Ali: Wenn wir keinen humanitären Waffenstillstand erreichen, werden wir in eine noch viel schlimmere Lage geraten. In den nächsten drei Monaten ist Regenzeit. Da müssten eigentlich die Bauern ihre Felder bestellen. Aber das ist in den meisten fruchtbaren Gebieten nicht mehr möglich. Die Leute haben Angst, auf ihre Felder zu gehen, und die liegen brach. Wenn die Aussaat ausfällt, gibt es keine Ernte.
taz: Und wenn die Kämpfe weitergehen?
Ali: Dann kommt sehr bald eine schwere Hungersnot. Die Bevölkerung wird sehr stark leiden, weil der Konflikt zunimmt, weil es immer neue Frontlinien gibt, weil sexualisierte Gewalt zunimmt.
taz: Haben Sie daran gedacht, aufzuhören?
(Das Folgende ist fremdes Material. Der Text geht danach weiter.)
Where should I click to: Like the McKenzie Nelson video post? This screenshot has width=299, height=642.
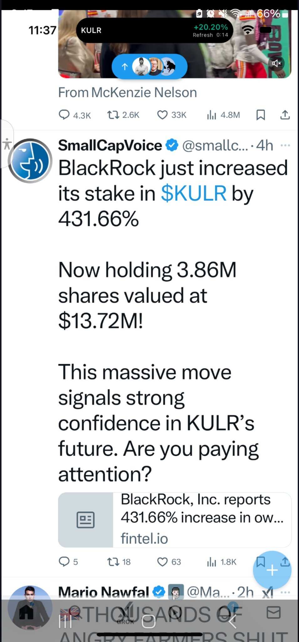pyautogui.click(x=172, y=115)
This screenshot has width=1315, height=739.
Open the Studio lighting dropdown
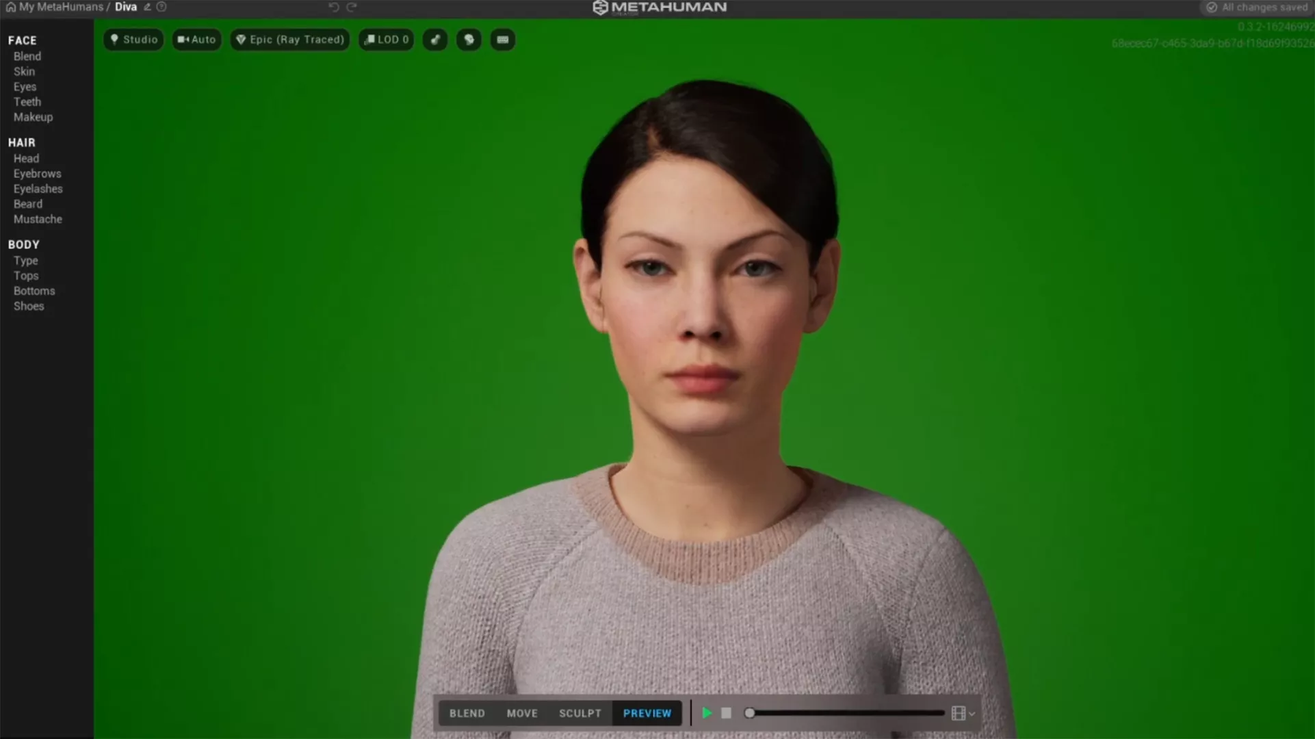134,40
Ali: Wir werden die Menschen in Sudan nicht im Stich lassen. Wir arbeiten mit allen Szenarien. Und wir haben in Sudan selbstorganisierte Gemeinschaftsinitiativen in Dörfern und Ortschaften, die es uns ermöglichen, Menschen zu erreichen. Das habe ich noch nirgendwo sonst so gesehen.